Réforme de la SNCF : pourquoi le gouvernement va (encore) recourir aux ordonnances

TRANSPORTS - Edouard Philippe a annoncé, lundi 26 février, que le gouvernement déposerait un projet de loi d'habilitation mi-mars en vue de réformer la SNCF. Un nouveau recours aux ordonnances après la réforme du Code du travail il y a six mois. Que permet cette méthode ?

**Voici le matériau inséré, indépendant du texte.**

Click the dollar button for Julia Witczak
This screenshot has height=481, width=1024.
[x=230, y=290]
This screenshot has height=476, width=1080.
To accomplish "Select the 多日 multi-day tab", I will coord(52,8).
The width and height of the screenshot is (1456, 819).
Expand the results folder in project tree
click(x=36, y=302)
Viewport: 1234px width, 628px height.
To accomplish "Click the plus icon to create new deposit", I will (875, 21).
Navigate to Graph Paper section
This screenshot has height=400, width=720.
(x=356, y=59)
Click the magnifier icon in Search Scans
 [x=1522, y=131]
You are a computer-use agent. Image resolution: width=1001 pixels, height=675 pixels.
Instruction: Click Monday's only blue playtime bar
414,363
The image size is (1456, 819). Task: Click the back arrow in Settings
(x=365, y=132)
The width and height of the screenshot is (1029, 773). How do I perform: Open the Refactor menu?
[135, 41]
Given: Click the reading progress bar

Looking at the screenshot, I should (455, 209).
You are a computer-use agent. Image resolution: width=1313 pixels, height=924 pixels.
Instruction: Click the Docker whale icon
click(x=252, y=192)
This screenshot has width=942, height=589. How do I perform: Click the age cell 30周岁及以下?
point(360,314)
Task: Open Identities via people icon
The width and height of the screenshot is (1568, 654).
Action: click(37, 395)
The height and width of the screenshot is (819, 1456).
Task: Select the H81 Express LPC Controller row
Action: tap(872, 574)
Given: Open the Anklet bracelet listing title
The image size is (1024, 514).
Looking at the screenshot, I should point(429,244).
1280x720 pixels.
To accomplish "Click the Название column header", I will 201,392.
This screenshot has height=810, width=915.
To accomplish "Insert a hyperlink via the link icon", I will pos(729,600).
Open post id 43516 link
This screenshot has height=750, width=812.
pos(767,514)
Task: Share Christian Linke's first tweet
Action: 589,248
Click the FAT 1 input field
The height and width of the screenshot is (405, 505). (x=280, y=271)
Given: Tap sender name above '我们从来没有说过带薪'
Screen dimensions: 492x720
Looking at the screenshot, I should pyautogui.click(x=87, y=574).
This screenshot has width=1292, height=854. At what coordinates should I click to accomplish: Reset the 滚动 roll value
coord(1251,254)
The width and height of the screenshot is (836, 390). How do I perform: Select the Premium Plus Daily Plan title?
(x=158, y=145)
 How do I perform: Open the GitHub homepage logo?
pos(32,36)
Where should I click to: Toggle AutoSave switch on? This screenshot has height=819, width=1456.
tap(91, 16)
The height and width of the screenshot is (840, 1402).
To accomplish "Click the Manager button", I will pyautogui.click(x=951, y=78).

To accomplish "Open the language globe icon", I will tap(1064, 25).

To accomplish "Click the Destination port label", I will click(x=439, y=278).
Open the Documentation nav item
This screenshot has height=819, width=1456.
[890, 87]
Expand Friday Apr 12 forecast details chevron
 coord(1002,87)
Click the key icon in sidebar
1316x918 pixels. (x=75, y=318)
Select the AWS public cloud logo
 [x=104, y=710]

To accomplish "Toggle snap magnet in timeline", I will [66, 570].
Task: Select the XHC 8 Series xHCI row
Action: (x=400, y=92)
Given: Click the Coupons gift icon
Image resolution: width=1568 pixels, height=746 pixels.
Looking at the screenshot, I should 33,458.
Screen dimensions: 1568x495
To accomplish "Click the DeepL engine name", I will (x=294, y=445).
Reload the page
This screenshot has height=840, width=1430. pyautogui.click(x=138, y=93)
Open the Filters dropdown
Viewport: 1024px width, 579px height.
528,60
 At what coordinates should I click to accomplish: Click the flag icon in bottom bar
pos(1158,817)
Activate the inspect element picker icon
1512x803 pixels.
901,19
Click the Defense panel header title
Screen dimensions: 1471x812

Il en ferait presque une méthode de gouvernement. Le Premier ministre Edouard Philippe a annoncé lundi 26 février que l'exécutif aurait recours aux ordonnances pour réformer la SNCF, comme il l'avait fait à l'été 2017 pour le Code du travail. Le gouvernement déposera mi-mars un projet de loi d'habilitation au Parlement afin de faire "voter les principes clés" avant l'été. "Nous voulons aller vite sans escamoter pour autant la concertation ou le débat parlementaire", a-t-il annoncé. Parmi les mesures phares annoncées ce lundi : la suppression du statut des cheminots et le changement de modèle économique de la SNCF.


Alors que les syndicats dénoncent la brutalité du recours aux ordonnances et appellent d'ores et déjà à la grève, le Premier ministre a assuré le soir même, au JT de France 2, ne pas être dans "une logique de conflictualité". "Je ne veux pas l'enlisement, mais je laisse la porte ouverte aux syndicats et aux parlementaires", a-t-il expliqué, laissant entrevoir la possibilité que les ordonnances se transforment en projet de loi classique en cas de consensus. 

"Large concertation"

Le chef du gouvernement justifie les ordonnances par "l'urgence" que représente la situation de la SNCF, dont la filiale en charge des infrastructures, SNCF Réseau, est endettée à hauteur de 45 milliards d'euros, et dont la vétusté du réseau impacte lourdement le fonctionnement des trains. "Le recours aux ordonnances permettra de mener une large concertation", assure le chef du gouvernement. "Les ordonnances Travail ont prouvé que cette méthode ne confisque aucunement le débat, bien au contraire", a-t-il ensuite jugé.


Les ordonnances, qui permettent au gouvernement de prendre lui-même des mesures relevant normalement de la loi, accélèrent-t-elles vraiment le processus de décision ? Pas nécessairement, en tout cas sur le plan du calendrier parlementaire. Si l'on se réfère aux ordonnances réformant le Code du Travail, pas moins de six mois s'étaient écoulés entre le vote de la loi d'habilitation par le Parlement et le feu vert définitif de ce dernier, mi-février. 

Accélérateur

Toutefois, l'ordonnance permet au gouvernement d'accélérer sur plusieurs plans. D'abord, parce qu'elle est promulguée, et donc exécutoire, avant même d'avoir été ratifiée par le Parlement. La réforme du Code du travail était ainsi entrée en vigueur dès septembre 2017, soit seulement deux mois après avoir été présentée par le gouvernement. Dans le cas de la réforme de la SNCF, elle permettrait de la même façon d'aboutir avant l'été, en cas d'habilitation par le Parlement en mars. 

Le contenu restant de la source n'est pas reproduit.